• Problem details: Can you write out the records again, requests included, for everything from the line containing "Task: Check the 路径 header select-all checkbox" down to the line containing "(x=2020, y=829)", shifting every coordinate in the answers by -130?

• Working data:
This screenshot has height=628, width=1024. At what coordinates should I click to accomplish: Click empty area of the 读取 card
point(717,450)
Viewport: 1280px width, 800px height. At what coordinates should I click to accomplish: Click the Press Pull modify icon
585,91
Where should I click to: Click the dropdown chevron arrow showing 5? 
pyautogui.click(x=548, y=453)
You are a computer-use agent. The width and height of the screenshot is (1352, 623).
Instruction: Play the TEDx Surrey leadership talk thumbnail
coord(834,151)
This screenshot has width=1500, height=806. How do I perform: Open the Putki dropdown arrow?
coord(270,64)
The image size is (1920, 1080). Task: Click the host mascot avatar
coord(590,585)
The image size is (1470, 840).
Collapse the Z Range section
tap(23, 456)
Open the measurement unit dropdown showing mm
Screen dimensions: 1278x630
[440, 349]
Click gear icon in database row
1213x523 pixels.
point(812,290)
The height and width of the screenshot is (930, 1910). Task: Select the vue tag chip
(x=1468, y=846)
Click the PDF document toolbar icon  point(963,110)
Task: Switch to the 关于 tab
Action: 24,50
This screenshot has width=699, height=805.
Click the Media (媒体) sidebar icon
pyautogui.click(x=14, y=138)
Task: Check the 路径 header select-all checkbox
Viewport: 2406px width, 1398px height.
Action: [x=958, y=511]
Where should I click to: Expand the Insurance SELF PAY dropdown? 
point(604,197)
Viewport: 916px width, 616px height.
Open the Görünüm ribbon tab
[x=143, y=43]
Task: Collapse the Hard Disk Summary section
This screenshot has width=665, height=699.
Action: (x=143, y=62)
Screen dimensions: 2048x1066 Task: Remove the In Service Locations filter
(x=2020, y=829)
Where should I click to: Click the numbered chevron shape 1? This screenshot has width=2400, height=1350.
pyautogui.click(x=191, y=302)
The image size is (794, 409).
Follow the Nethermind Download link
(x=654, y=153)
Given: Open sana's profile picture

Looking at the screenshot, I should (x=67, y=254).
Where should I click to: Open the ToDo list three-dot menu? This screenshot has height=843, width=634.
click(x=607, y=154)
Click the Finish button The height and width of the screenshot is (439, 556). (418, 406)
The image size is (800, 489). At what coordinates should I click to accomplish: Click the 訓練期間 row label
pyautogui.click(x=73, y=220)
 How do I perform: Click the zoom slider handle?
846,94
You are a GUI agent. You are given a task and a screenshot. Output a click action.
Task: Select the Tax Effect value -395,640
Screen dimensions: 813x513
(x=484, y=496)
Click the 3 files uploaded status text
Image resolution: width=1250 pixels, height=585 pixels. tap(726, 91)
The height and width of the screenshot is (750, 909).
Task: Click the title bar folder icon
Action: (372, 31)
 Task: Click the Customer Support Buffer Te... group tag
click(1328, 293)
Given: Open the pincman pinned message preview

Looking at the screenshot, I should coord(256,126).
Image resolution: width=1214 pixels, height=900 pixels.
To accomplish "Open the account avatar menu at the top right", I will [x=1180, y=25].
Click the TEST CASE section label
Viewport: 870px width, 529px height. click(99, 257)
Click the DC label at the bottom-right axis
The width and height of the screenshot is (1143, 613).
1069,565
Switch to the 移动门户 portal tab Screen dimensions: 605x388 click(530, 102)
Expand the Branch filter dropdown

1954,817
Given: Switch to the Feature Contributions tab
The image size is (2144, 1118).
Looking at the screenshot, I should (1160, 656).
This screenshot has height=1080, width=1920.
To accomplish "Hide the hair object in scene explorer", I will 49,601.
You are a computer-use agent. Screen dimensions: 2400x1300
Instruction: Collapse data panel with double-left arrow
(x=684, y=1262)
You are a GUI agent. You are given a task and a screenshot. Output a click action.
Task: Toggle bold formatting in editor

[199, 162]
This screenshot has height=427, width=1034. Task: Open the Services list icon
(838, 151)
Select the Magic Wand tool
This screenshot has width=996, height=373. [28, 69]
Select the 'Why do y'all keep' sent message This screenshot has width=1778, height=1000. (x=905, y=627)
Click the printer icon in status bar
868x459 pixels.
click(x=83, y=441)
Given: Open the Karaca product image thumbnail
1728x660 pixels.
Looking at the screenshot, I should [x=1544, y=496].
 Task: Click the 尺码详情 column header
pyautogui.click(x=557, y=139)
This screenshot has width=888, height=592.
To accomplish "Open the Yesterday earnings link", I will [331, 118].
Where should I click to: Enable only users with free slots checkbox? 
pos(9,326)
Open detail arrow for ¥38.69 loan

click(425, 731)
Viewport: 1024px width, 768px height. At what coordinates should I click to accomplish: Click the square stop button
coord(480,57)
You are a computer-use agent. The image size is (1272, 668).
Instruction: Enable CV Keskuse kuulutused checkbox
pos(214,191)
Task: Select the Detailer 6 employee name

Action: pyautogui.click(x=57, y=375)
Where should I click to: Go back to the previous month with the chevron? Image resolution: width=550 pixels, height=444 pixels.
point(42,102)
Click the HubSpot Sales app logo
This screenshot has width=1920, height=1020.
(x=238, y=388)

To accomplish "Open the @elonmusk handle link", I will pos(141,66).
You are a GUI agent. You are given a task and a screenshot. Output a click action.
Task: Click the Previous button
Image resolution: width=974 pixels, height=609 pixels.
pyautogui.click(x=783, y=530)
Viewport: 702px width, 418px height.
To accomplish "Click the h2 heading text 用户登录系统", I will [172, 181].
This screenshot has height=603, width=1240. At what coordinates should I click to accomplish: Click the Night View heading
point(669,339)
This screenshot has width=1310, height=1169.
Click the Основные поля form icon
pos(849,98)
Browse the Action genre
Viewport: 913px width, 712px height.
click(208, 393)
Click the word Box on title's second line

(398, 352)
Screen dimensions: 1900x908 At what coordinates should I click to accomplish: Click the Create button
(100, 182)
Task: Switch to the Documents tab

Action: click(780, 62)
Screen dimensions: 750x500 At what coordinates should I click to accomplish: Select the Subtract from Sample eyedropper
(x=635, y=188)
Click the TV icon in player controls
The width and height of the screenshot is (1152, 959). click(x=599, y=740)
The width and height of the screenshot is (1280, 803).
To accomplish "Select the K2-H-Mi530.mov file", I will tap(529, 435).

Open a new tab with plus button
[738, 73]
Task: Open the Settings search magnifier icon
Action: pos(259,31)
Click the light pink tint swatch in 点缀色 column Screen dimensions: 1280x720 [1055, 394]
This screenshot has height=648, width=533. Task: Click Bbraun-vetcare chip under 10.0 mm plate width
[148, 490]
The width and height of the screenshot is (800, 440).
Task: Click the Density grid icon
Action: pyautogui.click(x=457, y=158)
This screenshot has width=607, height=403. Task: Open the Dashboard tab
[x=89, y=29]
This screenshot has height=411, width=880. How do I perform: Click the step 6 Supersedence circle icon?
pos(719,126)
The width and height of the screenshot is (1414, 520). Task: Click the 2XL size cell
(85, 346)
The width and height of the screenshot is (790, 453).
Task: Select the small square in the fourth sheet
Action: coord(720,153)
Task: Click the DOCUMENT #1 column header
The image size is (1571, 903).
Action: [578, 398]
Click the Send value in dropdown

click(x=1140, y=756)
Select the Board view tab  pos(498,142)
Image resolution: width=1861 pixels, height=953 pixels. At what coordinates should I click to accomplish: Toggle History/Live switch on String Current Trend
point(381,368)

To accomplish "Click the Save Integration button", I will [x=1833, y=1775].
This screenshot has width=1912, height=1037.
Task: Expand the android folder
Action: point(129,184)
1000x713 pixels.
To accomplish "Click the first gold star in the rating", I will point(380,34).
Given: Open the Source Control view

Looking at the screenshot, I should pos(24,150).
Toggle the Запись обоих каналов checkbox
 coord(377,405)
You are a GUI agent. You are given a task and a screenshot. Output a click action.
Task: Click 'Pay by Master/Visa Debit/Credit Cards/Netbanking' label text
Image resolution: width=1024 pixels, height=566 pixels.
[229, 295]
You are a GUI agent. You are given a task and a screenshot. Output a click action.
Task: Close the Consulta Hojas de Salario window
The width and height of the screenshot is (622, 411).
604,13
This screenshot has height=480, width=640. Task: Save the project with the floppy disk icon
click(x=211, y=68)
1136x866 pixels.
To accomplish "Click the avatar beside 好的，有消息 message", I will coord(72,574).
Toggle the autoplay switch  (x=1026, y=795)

• Exercise solution:
Task: Check the 路径 header select-all checkbox
Viewport: 2406px width, 1398px height.
Action: [x=828, y=381]
Where should I click to: Expand the Insurance SELF PAY dropdown? 
point(474,67)
Viewport: 916px width, 616px height.
Open the Görünüm ribbon tab
[x=13, y=-87]
Task: Collapse the Hard Disk Summary section
This screenshot has width=665, height=699.
Action: (x=13, y=-68)
Screen dimensions: 2048x1066 Task: Remove the In Service Locations filter
(x=1890, y=699)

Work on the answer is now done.